Line filter on the word "beside": copy each matching line from the entries.

··· DATA FOR PROCESSING

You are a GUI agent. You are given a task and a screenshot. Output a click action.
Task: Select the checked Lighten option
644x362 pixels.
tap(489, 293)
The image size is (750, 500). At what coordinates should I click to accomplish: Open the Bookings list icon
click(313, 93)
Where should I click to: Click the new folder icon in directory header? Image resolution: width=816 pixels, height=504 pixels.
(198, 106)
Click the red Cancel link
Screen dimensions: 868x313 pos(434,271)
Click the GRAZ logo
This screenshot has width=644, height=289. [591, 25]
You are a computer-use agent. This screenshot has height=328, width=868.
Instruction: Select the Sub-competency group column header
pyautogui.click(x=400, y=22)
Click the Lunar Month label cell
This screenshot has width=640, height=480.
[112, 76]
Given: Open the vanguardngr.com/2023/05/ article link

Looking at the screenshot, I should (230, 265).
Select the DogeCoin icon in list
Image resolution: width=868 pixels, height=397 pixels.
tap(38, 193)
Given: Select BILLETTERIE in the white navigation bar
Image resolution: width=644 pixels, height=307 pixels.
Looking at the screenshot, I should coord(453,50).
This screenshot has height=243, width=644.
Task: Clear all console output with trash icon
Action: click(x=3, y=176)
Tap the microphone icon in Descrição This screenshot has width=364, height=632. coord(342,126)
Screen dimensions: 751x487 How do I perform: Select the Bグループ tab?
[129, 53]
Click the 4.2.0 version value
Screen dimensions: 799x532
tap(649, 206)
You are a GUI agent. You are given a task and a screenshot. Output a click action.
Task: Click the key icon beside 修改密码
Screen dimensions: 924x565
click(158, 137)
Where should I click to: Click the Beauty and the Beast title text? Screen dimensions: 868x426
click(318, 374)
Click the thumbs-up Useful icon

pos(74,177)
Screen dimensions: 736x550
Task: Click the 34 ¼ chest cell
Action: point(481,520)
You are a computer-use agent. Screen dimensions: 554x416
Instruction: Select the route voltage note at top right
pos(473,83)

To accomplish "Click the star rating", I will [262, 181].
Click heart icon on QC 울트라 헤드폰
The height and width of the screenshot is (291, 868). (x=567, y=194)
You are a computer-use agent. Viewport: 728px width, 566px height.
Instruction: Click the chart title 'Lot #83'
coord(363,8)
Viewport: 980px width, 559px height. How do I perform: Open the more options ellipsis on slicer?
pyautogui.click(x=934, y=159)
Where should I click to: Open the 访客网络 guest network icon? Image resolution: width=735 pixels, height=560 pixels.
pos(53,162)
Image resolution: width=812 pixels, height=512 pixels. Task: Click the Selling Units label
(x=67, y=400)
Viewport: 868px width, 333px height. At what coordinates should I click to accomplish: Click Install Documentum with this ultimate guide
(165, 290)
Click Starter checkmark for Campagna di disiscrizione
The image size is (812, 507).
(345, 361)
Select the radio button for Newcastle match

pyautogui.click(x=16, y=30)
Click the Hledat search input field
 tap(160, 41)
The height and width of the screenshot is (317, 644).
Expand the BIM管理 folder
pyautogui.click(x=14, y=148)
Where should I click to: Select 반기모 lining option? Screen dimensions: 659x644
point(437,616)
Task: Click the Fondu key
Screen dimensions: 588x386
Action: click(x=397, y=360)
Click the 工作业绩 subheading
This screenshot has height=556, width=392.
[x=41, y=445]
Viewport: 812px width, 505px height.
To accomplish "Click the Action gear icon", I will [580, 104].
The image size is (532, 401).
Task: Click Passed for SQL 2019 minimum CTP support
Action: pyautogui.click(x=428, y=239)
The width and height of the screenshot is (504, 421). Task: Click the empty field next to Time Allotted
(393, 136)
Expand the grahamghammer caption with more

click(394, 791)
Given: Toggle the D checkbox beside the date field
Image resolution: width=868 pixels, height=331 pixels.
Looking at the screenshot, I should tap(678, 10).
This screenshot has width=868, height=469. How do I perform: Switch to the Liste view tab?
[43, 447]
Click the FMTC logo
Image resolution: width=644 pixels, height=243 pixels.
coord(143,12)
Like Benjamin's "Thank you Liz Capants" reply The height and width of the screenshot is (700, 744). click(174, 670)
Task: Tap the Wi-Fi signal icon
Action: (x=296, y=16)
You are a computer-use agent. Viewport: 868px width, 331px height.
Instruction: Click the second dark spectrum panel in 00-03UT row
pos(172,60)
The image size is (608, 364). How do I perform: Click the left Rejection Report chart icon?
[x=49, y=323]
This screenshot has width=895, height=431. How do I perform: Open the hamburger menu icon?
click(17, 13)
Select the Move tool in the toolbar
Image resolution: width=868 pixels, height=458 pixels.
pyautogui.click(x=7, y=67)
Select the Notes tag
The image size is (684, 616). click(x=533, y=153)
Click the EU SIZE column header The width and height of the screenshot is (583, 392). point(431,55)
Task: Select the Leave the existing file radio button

······

(RESPONSE FOR THIS EXERCISE)
Task: Click the key icon beside 修改密码
Given: Toggle the D checkbox beside the date field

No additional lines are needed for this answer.